Exercise input section start
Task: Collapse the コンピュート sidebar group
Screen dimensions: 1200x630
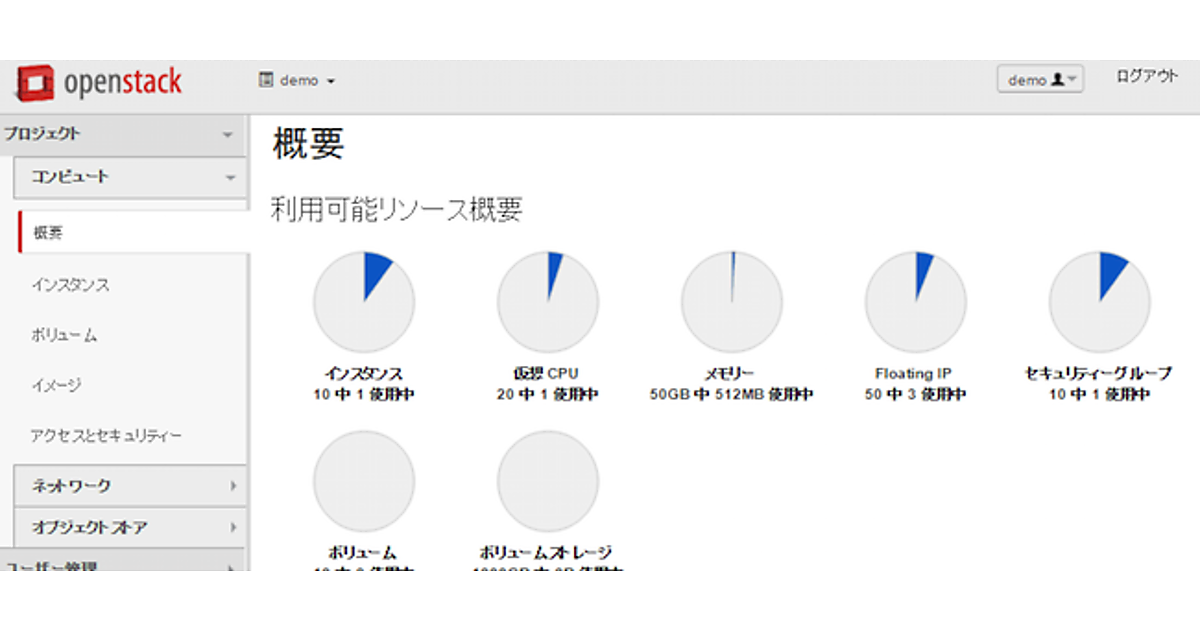Action: click(x=130, y=177)
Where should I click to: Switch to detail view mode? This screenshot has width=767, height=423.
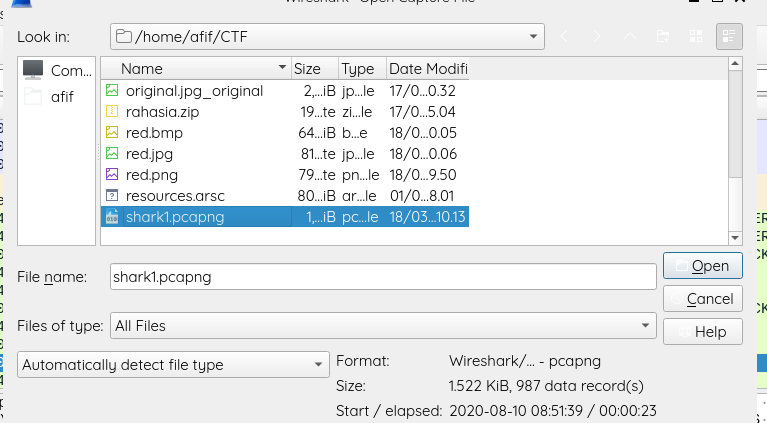(729, 36)
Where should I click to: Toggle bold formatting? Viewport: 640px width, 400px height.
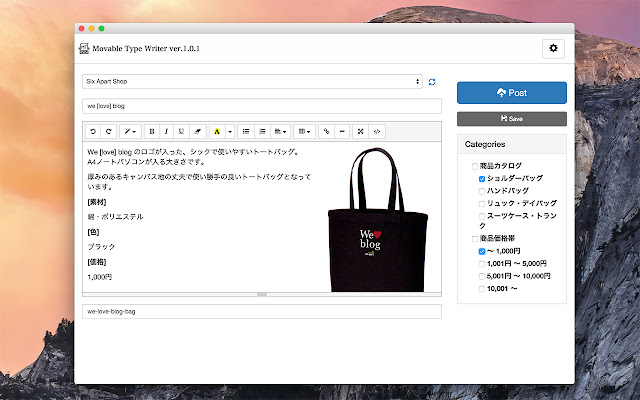[x=152, y=131]
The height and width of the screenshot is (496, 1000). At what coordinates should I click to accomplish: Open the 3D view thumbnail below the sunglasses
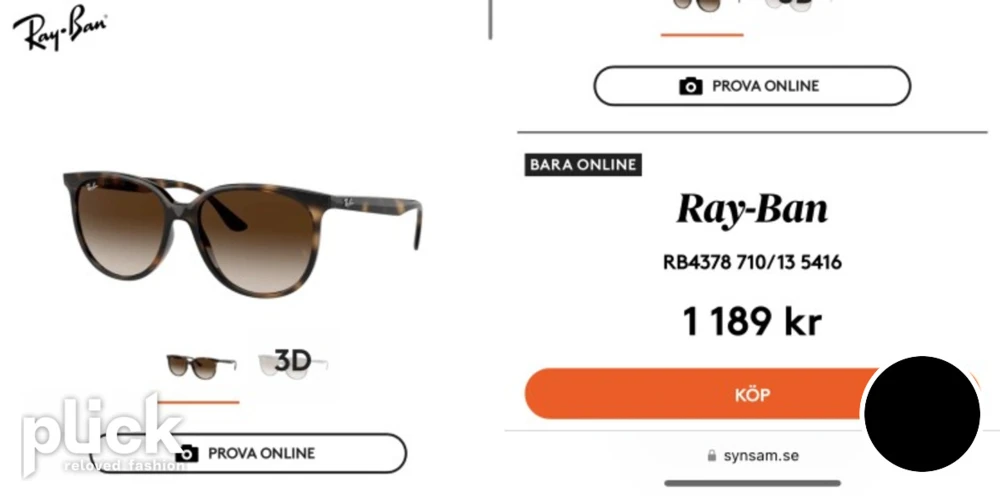pyautogui.click(x=293, y=363)
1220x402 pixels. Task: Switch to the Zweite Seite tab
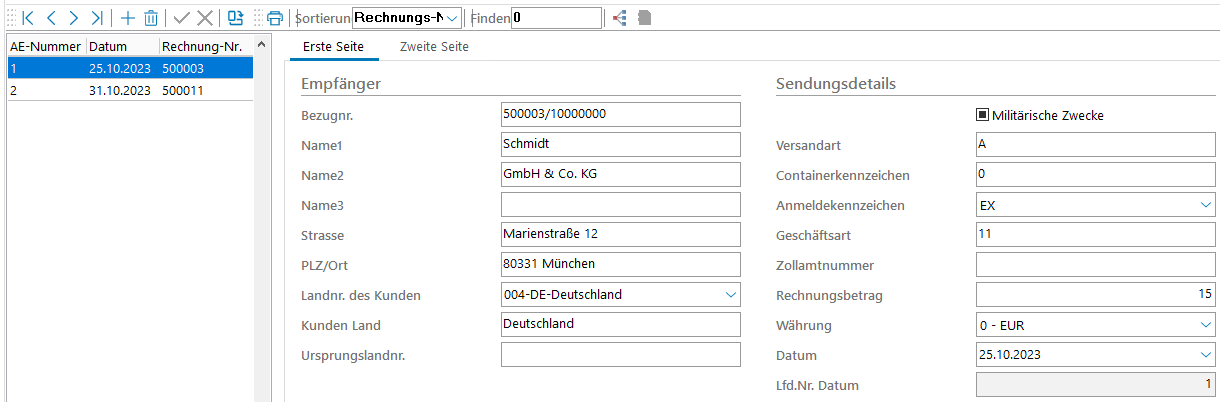tap(433, 47)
Exercise input section end
Problem | Retype every record above exactly as written, but leave out the pictures.

Your response |
Task: Collapse the コンピュート sidebar group
Screen dimensions: 1200x630
Action: click(x=130, y=177)
Where should I click to: Switch to detail view mode? This screenshot has width=767, height=423.
(729, 36)
Where should I click to: Toggle bold formatting? Viewport: 640px width, 400px height.
[x=152, y=131]
The height and width of the screenshot is (496, 1000). At what coordinates should I click to accomplish: Open the 3D view thumbnail below the sunglasses
pyautogui.click(x=293, y=363)
1220x402 pixels. Task: Switch to the Zweite Seite tab
tap(433, 47)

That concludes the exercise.